───── SOURCE TEXT
Adam Hynam-Smith

Dispatches from one of Canada’s best new restaurants

There’s a way to earn chef Adam Hynam-Smith’s respect.

It’s with couscous. But there’s a catch: the tiny balls of crushed durum semolina that are a staple in North Africa and the Middle East have to be cooked properly.

“I have no respect for anyone who can’t cook couscous,” Hynam-Smith said. “It takes a lot longer than people think.”

And it’s different than how the Australian-born culinarian, who co-owns Dispatch in downtown St. Catharines with his wife and local artist Tamara Jensen, was taught to prepare it in some of the finest kitchens that weaned him Down Under.

It wasn’t until a trip to Morocco as a young twenty-something that Hynam-Smith learned the right way to cook couscous. It starts with respect for the ingredient, with the finer preparation details gleaned during an a méchoui feast in the lower Atlas mountains. Outside, the men cooked a whole lamb in an underground pit of coals. Inside, women prepared vegetables, fresh breads and what would become Hynam-Smith’s benchmark, couscous.
──────────
* REQUIRED TASK 1
Reproduce the chef profile word for word between "There’s a way" and "him Down Under.", inclusive.
* REQUIRED TASK 2
Summarize the chef profile in two sentences.
Rely only on the chef profile above.
───── RECORDS SUPPLIED
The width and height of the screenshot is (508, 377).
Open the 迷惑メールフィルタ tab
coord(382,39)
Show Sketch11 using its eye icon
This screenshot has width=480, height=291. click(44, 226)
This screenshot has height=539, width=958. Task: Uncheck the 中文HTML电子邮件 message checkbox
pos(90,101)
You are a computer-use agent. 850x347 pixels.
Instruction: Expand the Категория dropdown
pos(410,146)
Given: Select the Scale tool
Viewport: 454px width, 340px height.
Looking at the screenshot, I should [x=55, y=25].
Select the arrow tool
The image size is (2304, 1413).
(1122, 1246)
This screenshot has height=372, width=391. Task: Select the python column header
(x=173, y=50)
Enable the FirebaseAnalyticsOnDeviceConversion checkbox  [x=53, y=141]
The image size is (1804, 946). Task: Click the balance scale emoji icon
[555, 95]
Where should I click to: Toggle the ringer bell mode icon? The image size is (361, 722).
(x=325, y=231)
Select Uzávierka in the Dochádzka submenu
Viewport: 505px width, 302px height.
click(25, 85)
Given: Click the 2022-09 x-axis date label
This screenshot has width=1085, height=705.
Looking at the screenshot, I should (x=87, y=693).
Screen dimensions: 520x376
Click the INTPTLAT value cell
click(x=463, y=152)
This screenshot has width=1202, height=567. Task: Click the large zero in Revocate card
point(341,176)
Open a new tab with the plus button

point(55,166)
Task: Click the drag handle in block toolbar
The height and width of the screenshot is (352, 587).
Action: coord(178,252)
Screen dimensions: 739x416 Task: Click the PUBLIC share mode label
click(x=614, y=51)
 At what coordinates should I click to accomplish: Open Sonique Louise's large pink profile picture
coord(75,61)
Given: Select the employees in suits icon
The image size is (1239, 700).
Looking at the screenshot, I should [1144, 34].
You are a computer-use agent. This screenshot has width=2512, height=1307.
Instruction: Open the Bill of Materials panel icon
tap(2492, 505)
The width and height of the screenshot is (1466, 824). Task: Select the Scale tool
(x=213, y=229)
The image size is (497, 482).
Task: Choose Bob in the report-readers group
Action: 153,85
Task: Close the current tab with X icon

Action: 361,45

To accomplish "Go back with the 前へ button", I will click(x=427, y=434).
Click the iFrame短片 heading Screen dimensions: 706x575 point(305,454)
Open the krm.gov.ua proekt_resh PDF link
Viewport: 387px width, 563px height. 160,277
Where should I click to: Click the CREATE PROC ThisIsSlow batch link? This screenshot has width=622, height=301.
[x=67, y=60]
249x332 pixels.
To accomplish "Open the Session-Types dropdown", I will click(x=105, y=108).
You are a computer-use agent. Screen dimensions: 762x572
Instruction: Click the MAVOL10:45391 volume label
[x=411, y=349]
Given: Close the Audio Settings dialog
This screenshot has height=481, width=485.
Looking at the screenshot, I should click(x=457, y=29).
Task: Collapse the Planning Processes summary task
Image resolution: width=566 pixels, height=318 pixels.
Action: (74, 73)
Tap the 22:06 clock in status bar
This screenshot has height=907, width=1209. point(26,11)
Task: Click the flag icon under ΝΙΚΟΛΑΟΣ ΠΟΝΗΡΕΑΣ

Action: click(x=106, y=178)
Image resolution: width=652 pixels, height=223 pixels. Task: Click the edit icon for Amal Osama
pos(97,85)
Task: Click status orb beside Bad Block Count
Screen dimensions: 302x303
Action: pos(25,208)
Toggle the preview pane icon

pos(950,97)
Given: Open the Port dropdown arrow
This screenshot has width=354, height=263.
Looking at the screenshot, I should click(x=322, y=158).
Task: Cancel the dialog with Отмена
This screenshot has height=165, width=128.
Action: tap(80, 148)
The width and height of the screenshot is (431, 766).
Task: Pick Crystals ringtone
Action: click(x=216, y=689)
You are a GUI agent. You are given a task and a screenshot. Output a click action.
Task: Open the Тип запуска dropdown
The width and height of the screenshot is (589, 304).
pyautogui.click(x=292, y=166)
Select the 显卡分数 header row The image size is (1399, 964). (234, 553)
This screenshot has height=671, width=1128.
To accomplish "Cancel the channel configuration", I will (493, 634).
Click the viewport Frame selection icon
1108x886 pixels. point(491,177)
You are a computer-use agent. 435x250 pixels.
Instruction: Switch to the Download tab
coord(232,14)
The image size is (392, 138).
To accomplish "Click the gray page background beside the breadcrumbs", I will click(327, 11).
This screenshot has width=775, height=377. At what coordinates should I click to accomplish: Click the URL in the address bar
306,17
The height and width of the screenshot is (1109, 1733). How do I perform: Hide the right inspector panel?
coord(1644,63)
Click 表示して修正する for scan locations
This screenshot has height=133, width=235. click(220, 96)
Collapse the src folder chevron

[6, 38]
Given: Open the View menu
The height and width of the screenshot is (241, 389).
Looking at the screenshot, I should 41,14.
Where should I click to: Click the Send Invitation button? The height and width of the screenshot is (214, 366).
──────────
* FINISHED ANSWER 1
There’s a way to earn chef Adam Hynam-Smith’s respect.

It’s with couscous. But there’s a catch: the tiny balls of crushed durum semolina that are a staple in North Africa and the Middle East have to be cooked properly.

“I have no respect for anyone who can’t cook couscous,” Hynam-Smith said. “It takes a lot longer than people think.”

And it’s different than how the Australian-born culinarian, who co-owns Dispatch in downtown St. Catharines with his wife and local artist Tamara Jensen, was taught to prepare it in some of the finest kitchens that weaned him Down Under.

* FINISHED ANSWER 2
Australian-born chef Adam Hynam-Smith, a co-owner of Dispatch in downtown St. Catharines, says he has no respect for anyone who can't cook couscous and that it takes longer than people think. He learned the right way to prepare it not in the kitchens where he trained in Australia but on a trip to Morocco in his twenties, at a méchoui feast in the lower Atlas mountains.